Hi, Suppose I have a bam file and a vcf file containing variant calling result. I want to extract only reads with their mate that support variant allele in the vcf. It would be nice to get those reads in bam format. I tried googling such tools to do this and found like VariantBAM but it reports both reads that supporting and not supporting variant.
Thanks
I am going to tag Pierre Lindenbaum
He may already have something written to do this.
Hello,
have a look at this thread. It might be useful for you.
fin swimmer
Hello, Yeah, I found this thread however they don't give me the mate reads.
If it gives you the read names that support the variant, you can take this list as an input for FilterSamReads or a simple
grep
. Depending on your aligner the mate have the same read name and should be returned as well.fin swimmer
This would be a nice tool indeed. For visualization, the program I've written, ASCIIGenome, has the option filterVariantReads that gets close to what you need if combined with the print command. It could be scripted and automated but it's not quite what you ask for.
hi Pierre, Excellent!!! This is something I was trying to do a couple of weeks ago and settled for VariantBam. But now I see this discussion, I would like to ask if this is applicable for structural variants as well. As we all know, the vcf for structural variants is a bit different compared to SNVs. Here are how the vcf records look like
Getting the supporting reads for these variants is a little confusing. And at the moment, I am taking the reads from both breakpoints separately and then combining. This is a little laborious way but as I was on a tight deadline, I just did it manually. It would be nice to have a way to extract just supporting reads for such structural variants (helps visualization and validation).

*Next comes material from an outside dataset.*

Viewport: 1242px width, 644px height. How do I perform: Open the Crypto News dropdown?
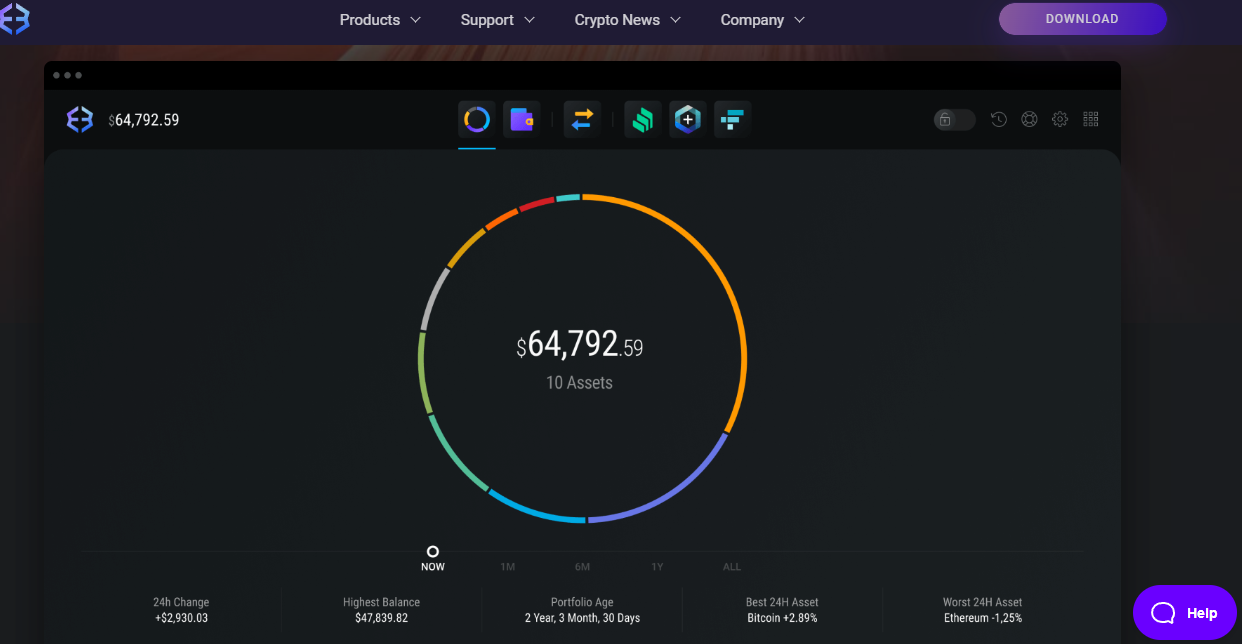click(x=626, y=19)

Thanks in advance, Venkatesh Chellappa (Venki)
it's too complicated for now, but anyway, why would you need to extract the variant of a SV ? Isn't visualization enough to validate a variant ?
I need the "reads supporting the variant" to visualize in IGV. I am currently using an "evidence bam" that contains reads that support breakpoints on left and right ends of the structural variants.
so yeah, me manually extracting the reads based on the loci of breakpoints is too laborious and I want to know if anyone has working solution for this.
I am thinking of opening a new discussion!